--- START ---

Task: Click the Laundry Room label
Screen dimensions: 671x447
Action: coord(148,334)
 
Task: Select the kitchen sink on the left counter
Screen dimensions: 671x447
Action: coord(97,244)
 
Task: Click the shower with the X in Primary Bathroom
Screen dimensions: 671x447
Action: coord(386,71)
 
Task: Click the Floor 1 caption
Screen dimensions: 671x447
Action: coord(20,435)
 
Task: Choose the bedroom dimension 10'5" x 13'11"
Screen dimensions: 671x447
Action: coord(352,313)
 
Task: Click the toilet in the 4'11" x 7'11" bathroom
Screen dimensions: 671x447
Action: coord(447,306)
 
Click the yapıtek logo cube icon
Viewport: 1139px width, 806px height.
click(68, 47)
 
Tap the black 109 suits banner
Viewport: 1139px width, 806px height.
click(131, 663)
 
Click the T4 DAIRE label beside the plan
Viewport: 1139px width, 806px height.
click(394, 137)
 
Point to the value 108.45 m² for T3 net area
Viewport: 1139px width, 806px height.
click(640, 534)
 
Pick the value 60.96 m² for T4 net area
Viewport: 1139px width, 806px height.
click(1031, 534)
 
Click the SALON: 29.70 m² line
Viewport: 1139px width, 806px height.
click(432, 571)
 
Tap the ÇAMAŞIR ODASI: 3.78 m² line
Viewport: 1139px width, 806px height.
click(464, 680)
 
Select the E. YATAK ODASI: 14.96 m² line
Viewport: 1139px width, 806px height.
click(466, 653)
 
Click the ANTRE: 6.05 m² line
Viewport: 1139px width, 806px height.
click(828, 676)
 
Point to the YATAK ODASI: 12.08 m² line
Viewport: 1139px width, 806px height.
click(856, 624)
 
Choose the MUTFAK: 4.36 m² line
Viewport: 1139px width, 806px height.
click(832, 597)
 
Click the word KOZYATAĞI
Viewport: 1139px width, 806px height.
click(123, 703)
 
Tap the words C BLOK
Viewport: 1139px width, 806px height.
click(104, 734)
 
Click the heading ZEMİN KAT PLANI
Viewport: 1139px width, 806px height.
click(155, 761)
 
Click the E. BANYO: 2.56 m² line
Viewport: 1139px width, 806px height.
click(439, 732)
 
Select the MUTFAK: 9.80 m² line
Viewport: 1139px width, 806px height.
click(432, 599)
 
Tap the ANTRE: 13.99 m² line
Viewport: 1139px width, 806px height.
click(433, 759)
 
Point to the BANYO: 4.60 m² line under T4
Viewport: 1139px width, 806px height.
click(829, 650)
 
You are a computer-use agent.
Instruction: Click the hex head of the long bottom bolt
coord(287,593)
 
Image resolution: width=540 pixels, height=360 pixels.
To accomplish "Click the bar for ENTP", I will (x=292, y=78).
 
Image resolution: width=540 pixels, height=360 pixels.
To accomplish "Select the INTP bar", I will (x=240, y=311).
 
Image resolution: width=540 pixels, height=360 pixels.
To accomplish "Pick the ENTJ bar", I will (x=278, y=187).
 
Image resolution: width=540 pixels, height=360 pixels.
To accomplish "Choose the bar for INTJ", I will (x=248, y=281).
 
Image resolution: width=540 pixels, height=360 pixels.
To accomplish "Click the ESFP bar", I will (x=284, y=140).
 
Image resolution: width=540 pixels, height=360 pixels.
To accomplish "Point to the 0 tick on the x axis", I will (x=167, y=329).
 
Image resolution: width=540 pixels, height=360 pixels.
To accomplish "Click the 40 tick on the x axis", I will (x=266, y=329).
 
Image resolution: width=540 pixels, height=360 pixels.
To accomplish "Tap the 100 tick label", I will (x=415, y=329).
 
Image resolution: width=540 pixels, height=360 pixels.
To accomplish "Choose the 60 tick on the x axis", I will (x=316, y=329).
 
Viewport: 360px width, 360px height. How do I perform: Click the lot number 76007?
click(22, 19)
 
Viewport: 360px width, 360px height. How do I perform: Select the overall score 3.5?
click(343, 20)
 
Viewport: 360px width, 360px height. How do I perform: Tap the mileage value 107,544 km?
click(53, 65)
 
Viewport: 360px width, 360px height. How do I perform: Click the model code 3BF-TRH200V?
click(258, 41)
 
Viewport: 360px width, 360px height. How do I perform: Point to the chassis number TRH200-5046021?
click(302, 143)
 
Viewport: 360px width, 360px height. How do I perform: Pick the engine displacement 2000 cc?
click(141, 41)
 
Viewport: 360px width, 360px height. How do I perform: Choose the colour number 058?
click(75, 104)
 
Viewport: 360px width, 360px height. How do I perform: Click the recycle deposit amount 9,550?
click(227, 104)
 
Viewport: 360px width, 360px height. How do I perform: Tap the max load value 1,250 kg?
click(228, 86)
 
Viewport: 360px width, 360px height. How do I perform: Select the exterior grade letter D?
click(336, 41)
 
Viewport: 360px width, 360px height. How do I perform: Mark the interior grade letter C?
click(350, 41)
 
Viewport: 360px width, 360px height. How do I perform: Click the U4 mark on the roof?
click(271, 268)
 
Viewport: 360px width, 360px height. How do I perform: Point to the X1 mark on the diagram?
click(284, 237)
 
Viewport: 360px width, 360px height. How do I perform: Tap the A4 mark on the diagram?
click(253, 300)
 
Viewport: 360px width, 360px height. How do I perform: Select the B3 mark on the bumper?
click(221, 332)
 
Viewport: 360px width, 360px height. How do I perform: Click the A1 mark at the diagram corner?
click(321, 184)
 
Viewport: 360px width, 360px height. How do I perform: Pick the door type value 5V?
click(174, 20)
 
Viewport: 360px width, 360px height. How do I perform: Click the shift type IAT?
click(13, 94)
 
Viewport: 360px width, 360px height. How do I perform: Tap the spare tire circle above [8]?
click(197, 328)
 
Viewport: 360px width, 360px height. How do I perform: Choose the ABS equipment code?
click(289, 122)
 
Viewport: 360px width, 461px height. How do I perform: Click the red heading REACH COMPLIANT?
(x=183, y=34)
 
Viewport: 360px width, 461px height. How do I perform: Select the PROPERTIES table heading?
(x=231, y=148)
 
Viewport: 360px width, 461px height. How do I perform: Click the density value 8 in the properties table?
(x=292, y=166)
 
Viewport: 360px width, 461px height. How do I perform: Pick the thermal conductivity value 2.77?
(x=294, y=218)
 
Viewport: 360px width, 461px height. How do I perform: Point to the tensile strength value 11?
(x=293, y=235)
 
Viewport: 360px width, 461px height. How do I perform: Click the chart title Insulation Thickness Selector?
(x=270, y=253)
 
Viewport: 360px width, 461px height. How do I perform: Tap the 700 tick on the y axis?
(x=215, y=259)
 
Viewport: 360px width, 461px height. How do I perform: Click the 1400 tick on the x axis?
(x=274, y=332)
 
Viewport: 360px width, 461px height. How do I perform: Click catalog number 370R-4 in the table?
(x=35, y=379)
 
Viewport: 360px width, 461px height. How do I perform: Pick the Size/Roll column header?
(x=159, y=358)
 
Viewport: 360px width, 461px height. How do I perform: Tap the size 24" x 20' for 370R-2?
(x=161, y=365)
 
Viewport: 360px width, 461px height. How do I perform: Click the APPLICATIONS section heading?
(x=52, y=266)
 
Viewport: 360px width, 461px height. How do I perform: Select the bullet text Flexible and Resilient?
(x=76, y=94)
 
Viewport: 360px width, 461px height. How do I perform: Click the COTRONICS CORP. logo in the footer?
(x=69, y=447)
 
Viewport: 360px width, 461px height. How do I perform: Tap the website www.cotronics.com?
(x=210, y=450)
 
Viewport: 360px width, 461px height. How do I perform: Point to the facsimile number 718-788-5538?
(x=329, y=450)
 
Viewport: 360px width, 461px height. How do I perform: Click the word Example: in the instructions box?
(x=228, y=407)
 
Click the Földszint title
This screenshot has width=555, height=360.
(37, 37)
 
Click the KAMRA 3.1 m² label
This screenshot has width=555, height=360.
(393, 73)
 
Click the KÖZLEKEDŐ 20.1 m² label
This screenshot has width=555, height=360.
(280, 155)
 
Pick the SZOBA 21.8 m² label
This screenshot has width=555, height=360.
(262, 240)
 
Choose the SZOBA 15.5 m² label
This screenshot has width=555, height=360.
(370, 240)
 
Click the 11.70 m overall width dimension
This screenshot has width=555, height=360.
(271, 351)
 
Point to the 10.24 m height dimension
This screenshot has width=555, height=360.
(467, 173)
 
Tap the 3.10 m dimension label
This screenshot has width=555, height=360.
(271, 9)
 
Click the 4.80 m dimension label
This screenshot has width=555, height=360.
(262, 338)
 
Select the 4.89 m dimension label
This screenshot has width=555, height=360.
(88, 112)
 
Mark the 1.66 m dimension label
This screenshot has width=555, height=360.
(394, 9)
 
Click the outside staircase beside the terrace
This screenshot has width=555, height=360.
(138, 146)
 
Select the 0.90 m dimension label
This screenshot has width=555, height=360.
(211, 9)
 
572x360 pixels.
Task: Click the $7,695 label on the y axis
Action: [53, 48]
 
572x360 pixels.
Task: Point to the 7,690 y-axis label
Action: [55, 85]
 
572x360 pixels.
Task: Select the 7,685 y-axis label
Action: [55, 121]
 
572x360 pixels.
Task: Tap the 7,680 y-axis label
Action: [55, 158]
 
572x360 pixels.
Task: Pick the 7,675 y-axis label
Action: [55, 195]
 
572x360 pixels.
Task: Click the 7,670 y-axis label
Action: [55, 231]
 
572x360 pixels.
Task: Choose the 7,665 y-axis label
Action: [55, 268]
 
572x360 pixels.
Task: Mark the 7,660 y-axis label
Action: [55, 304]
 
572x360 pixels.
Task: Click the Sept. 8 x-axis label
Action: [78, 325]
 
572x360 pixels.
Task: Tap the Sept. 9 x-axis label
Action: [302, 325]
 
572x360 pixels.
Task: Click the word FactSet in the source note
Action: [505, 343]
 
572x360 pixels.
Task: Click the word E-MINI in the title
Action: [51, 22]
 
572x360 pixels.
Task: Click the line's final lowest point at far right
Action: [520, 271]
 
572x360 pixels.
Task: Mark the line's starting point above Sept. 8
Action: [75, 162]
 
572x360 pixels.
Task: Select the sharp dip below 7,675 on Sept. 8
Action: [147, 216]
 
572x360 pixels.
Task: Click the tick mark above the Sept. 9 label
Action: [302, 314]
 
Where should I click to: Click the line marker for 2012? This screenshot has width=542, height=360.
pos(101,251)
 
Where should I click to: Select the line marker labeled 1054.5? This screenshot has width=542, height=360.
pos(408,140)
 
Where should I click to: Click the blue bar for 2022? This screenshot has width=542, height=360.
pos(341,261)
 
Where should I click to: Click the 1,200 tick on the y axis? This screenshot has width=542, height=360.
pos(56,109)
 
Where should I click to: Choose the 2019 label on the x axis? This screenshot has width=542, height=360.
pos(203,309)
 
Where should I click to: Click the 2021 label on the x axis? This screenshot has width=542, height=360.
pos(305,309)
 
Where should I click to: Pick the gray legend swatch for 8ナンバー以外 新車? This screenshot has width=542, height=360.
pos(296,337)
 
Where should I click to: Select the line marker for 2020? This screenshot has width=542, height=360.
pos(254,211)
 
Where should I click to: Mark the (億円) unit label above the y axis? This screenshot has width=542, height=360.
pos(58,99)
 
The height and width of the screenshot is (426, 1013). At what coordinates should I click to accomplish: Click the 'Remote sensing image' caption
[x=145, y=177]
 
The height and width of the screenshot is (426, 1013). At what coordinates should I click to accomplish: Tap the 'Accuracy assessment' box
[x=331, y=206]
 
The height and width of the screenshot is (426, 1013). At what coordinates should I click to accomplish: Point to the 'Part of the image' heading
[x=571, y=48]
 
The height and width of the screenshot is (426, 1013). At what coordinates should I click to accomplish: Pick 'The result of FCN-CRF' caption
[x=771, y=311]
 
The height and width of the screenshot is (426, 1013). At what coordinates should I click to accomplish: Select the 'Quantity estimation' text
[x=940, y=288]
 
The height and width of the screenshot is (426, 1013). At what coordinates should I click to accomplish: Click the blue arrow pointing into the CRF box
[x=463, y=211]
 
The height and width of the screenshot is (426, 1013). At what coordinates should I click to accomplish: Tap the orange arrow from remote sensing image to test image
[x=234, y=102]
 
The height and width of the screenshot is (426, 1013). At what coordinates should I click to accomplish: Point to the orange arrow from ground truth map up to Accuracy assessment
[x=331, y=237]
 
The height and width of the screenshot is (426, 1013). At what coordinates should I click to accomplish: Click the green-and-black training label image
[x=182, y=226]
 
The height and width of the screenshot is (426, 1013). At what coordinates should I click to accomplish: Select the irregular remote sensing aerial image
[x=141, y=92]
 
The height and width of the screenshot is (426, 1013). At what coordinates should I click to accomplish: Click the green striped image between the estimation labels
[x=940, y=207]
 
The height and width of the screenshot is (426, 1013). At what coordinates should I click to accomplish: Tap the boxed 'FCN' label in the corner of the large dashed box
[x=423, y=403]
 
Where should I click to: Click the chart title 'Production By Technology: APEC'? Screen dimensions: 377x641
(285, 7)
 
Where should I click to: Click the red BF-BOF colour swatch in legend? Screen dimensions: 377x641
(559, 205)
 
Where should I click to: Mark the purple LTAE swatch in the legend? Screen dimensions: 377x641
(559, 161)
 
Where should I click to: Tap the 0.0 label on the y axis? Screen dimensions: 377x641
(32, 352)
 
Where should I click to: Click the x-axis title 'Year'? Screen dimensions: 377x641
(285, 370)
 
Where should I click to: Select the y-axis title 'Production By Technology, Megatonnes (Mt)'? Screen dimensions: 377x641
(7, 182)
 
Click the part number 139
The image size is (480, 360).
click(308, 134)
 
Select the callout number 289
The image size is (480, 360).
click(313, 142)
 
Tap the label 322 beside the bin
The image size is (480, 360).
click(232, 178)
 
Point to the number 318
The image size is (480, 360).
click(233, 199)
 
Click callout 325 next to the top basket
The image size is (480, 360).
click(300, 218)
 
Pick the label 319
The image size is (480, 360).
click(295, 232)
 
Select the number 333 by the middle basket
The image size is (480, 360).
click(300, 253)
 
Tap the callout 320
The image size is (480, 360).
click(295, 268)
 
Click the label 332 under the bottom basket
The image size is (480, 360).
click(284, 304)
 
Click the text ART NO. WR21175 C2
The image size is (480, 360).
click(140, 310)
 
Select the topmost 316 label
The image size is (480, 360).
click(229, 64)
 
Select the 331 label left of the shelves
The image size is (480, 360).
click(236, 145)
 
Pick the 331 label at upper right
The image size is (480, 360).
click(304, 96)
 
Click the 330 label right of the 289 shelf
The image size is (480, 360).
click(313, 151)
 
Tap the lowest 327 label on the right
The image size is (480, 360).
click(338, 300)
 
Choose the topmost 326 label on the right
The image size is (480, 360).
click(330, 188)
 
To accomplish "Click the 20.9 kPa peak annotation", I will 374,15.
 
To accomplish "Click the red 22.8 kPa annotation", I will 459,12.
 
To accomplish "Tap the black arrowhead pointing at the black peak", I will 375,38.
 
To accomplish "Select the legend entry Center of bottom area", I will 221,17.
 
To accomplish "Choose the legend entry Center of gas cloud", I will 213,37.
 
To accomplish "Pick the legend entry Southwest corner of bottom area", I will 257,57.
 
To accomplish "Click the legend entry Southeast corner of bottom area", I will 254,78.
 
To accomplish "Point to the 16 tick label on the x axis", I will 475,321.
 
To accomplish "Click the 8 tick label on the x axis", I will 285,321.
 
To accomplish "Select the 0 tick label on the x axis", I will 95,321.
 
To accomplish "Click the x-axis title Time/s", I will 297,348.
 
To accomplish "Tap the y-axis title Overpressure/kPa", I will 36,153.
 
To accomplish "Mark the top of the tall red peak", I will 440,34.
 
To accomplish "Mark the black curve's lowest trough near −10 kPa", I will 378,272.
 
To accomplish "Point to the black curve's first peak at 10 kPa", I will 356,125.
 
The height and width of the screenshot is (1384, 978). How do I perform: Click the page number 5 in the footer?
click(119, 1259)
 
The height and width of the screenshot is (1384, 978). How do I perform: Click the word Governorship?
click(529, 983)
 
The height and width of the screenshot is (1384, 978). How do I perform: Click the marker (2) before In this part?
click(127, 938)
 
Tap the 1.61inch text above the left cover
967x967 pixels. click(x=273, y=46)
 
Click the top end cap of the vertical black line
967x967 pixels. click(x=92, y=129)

--- END ---

> [Task description] Render the lines of the items as a Markdown table with the columns Row and Line, starting at the line that contains "Task: Choose the bedroom" and ending at the line that contains "click(856, 624)", both included. Number each row and omit blank lines.

> [The result]
| Row | Line |
|---|---|
| 1 | Task: Choose the bedroom dimension 10'5" x 13'11" |
| 2 | Screen dimensions: 671x447 |
| 3 | Action: coord(352,313) |
| 4 | Task: Click the toilet in the 4'11" x 7'11" bathroom |
| 5 | Screen dimensions: 671x447 |
| 6 | Action: coord(447,306) |
| 7 | Click the yapıtek logo cube icon |
| 8 | Viewport: 1139px width, 806px height. |
| 9 | click(68, 47) |
| 10 | Tap the black 109 suits banner |
| 11 | Viewport: 1139px width, 806px height. |
| 12 | click(131, 663) |
| 13 | Click the T4 DAIRE label beside the plan |
| 14 | Viewport: 1139px width, 806px height. |
| 15 | click(394, 137) |
| 16 | Point to the value 108.45 m² for T3 net area |
| 17 | Viewport: 1139px width, 806px height. |
| 18 | click(640, 534) |
| 19 | Pick the value 60.96 m² for T4 net area |
| 20 | Viewport: 1139px width, 806px height. |
| 21 | click(1031, 534) |
| 22 | Click the SALON: 29.70 m² line |
| 23 | Viewport: 1139px width, 806px height. |
| 24 | click(432, 571) |
| 25 | Tap the ÇAMAŞIR ODASI: 3.78 m² line |
| 26 | Viewport: 1139px width, 806px height. |
| 27 | click(464, 680) |
| 28 | Select the E. YATAK ODASI: 14.96 m² line |
| 29 | Viewport: 1139px width, 806px height. |
| 30 | click(466, 653) |
| 31 | Click the ANTRE: 6.05 m² line |
| 32 | Viewport: 1139px width, 806px height. |
| 33 | click(828, 676) |
| 34 | Point to the YATAK ODASI: 12.08 m² line |
| 35 | Viewport: 1139px width, 806px height. |
| 36 | click(856, 624) |